In light of this finding, primers rOVA1v and rOVA2v which are specific for P. ovale wallikeri [3], were used in the Nest 2 PCR reaction under the same condition as mentioned in Table 1. Primers rOVA1 and rOVA2 were included to exclude P. ovale curtisi infection. Parallel to that, a mixture of primer sets rOVA1/rOVA2 and rOVA1v/rOVA2v, besides primer set rOVA1WC/rOVA2WC [26] which are able to detect both P. ovale forms were also employed. Positive products were obtained from the PCR. The mixture of these primer sets in a single Nest 2 PCR reaction and primer set rOVA1WC/rOVA2WC were able to detect P. ovale wallikeri (Fig. 4).

Fig. 4.

Fig. 4

Detection of P. ovale wallikeri using primer sets rOVA1/rOVA2, rOVA1v/rOVA2v, mixture of both primer sets and rOVA1WC/rOVA2WC. A 2 % agarose gel electrophoresis was performed. Parasite DNA purified from patient blood is used as template of PCR. 1 100 bp DNA ladder; 2 rOVA1/rOVA2 (P. ovale curtisi); 3 rOVA1v/rOVA2v (P. ovale wallikeri); 4 Mixture of primer sets rOVA1/rOVA2 and rOVA1v/rOVA2v (both forms of P. ovale); 5 rOVA1WC/rOVA2WC (both forms of P. ovale)

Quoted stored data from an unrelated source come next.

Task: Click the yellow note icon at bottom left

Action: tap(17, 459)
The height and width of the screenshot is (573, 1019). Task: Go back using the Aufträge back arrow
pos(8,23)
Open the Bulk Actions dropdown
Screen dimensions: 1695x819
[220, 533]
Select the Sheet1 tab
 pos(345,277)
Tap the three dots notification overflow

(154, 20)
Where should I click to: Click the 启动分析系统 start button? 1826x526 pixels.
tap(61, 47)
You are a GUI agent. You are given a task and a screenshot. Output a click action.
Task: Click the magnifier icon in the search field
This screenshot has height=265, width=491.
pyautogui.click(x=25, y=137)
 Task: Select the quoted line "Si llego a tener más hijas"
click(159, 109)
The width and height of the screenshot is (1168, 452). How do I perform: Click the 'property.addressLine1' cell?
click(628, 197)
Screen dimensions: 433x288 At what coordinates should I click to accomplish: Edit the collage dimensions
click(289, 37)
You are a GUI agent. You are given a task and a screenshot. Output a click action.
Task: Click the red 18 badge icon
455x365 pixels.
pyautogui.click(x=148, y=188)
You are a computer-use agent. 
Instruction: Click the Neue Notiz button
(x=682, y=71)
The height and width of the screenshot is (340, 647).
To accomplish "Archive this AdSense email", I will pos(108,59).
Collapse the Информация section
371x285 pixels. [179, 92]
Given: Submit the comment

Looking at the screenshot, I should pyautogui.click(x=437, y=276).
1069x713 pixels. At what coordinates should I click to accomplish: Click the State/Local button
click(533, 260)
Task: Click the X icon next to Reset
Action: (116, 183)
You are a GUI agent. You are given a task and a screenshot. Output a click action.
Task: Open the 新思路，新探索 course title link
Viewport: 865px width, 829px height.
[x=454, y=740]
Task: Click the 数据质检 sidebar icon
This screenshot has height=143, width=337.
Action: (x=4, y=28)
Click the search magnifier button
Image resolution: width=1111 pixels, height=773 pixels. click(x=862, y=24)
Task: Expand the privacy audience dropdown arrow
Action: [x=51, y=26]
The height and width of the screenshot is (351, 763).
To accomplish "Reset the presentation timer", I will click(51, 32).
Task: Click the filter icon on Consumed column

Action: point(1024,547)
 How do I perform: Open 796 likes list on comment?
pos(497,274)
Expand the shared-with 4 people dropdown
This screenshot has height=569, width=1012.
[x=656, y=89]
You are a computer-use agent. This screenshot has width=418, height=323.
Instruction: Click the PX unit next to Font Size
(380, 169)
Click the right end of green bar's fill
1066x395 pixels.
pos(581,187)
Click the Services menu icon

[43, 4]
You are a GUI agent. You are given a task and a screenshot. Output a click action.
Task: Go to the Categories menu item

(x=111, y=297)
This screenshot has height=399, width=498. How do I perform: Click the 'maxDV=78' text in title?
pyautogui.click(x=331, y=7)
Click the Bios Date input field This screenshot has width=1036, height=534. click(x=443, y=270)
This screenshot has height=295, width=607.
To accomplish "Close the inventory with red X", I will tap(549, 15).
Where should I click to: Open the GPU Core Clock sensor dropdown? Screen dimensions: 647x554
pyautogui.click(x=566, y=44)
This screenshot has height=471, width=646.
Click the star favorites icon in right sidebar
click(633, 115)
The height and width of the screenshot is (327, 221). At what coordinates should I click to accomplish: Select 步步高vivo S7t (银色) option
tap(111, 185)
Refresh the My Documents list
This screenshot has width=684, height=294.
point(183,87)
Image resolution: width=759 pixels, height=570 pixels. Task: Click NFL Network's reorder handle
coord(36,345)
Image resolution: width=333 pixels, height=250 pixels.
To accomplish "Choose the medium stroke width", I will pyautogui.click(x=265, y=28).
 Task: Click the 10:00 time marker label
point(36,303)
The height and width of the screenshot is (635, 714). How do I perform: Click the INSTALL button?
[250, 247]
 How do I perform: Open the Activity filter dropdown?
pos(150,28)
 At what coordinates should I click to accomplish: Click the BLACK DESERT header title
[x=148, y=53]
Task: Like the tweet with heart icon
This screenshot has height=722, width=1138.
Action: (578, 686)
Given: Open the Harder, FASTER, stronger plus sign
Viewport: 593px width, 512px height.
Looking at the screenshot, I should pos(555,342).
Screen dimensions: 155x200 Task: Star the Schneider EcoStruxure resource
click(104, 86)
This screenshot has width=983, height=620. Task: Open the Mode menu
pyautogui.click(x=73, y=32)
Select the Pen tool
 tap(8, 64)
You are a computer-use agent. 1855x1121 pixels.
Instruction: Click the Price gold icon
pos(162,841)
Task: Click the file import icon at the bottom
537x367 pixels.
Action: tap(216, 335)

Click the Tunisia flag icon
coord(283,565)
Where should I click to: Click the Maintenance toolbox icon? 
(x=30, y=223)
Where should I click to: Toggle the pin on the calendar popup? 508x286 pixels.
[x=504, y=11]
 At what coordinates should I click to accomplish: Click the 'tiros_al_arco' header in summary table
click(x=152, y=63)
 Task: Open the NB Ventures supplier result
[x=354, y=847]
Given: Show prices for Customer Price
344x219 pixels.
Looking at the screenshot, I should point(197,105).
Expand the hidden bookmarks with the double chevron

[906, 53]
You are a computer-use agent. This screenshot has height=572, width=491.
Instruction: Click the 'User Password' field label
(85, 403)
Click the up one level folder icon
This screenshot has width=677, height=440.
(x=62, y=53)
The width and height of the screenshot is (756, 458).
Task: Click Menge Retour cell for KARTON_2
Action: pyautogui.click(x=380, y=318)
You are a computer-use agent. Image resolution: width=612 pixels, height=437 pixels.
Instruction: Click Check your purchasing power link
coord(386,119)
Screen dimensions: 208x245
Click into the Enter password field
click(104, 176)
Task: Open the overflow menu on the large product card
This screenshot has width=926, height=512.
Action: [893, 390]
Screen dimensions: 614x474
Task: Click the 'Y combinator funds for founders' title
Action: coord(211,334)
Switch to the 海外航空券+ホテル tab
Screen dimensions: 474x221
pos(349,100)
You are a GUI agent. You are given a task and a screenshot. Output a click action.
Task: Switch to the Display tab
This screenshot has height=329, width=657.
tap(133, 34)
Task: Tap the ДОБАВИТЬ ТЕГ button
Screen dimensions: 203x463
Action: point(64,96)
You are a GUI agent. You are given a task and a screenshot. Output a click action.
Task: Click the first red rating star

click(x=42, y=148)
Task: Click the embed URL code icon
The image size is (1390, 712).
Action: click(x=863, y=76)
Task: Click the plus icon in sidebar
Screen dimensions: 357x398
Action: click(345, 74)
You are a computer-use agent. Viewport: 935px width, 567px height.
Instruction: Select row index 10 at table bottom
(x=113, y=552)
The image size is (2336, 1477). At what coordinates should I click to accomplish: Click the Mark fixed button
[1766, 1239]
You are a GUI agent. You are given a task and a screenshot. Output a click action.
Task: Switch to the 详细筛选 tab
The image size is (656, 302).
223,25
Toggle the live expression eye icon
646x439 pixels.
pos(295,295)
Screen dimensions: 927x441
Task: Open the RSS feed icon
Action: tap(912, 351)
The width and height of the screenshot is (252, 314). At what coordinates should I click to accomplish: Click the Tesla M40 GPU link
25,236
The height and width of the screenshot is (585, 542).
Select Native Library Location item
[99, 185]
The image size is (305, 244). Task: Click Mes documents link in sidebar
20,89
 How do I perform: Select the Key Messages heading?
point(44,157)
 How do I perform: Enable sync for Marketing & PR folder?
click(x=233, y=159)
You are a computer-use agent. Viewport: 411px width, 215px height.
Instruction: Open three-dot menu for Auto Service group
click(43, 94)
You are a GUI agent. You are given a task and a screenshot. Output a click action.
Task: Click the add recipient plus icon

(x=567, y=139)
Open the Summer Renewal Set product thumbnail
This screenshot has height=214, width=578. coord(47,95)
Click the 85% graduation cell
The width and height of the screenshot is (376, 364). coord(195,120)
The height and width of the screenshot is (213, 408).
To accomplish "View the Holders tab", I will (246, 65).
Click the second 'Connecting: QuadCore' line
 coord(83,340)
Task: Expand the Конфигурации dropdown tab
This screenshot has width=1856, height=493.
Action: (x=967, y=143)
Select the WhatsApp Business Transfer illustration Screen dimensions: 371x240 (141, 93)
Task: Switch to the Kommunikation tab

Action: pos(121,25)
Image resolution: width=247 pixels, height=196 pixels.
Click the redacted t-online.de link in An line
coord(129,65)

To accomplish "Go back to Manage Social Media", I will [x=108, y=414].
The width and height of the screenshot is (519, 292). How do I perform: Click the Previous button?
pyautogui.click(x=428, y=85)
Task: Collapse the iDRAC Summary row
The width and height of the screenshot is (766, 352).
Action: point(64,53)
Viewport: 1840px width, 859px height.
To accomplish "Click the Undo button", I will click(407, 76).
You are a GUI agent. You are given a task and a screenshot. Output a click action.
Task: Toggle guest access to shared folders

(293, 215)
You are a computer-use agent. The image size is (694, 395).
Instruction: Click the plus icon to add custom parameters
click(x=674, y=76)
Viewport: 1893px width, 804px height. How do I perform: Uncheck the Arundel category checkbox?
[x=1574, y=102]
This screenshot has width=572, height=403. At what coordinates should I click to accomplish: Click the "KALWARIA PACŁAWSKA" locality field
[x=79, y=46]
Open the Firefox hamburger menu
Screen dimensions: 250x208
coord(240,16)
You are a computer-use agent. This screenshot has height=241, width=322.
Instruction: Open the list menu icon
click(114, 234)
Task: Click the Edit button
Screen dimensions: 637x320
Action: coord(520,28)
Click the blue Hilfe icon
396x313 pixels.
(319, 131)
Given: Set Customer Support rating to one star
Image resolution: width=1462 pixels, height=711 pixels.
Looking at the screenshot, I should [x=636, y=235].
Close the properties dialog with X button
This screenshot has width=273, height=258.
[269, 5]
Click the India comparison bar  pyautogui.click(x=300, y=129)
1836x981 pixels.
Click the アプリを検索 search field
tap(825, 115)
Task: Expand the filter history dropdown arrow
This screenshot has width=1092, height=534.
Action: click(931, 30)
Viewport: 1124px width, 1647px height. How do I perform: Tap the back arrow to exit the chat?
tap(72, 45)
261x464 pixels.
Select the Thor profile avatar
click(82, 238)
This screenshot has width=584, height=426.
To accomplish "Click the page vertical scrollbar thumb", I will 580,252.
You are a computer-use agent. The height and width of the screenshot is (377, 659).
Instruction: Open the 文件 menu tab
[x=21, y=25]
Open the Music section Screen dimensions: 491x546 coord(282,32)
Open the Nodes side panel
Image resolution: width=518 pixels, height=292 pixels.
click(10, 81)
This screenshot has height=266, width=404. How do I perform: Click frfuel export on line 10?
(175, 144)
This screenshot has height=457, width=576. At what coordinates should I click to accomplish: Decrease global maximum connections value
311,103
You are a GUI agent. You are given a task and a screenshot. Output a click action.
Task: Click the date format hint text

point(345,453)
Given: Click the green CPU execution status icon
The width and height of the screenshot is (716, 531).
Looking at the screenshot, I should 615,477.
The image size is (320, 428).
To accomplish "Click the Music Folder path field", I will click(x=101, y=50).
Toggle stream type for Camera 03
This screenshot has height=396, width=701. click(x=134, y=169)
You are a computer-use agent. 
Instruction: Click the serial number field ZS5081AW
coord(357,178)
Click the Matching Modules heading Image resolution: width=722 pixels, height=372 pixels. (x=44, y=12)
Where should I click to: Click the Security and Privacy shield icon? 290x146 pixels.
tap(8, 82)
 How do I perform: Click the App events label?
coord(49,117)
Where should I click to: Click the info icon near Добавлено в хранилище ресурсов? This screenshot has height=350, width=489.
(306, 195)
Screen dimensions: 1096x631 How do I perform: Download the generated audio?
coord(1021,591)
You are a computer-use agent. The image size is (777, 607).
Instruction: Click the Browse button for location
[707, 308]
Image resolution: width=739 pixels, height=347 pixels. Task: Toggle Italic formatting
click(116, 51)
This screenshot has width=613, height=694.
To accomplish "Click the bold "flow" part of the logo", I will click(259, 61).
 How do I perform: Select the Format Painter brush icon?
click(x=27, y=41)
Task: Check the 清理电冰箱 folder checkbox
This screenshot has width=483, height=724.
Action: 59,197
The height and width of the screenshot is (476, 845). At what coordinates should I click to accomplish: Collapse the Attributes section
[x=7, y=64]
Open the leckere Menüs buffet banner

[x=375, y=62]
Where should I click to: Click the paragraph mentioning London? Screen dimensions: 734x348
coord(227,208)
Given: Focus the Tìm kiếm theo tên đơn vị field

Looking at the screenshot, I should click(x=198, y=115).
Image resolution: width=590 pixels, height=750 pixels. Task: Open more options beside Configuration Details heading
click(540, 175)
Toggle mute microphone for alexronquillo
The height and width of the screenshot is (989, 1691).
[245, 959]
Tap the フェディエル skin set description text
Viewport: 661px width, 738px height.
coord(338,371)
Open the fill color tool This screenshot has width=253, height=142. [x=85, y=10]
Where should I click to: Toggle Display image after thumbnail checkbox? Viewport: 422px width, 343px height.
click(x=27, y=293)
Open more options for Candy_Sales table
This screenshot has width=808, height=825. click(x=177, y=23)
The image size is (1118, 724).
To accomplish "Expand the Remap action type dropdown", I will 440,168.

The patient was immediately treated with a course of Riamet® (artemether/lumefantrine) following detection of malaria parasites. His symptoms improved within 24 h of treatment but blood film for malaria became negative only after 36 h of treatment. However his platelet count seems to be slow to recover while C-reactive protein, which is known as a marker for severity in malaria [27], improved steadily following treatment. Primaquine 30 mg base daily was added 2 days after Riamet. He requested for discharge and agreed to complete the two-week course of primaquine at home. He continued to improve clinically post-discharge but could not afford to repeat his blood tests and dropped out from subsequent out-patient follow up visit.

Consent

The study was approved by the University of Malaya Medical Centre Medical Ethics Committee (MEC Ref. No: 817.18).

Discussion

In Malaysia, two of the seven ovale malaria were reported to be caused by P. ovale curtisi [18]. No known ovale infection in the country was sequence-confirmed to be caused by P. ovale wallikeri, up till now. Diagnosis of ovale malaria is a challenge, due to the parasite’s low density and close morphological resemblance to P. vivax. Both the classic and variant forms of P. ovale are also morphologically indistinguishable from each other [26]. Rapid diagnostic tests (RDT) have aided in the rapid diagnosis of malaria and other infectious diseases. Nonetheless, their apparent ineffectiveness in detecting P. ovale turns out to be well documented [28, 29]. In this case, the result of the RDT, BinaxNOW® Malaria Test was negative twice before a faint line indicating Plasmodium species infection appeared on the third attempt.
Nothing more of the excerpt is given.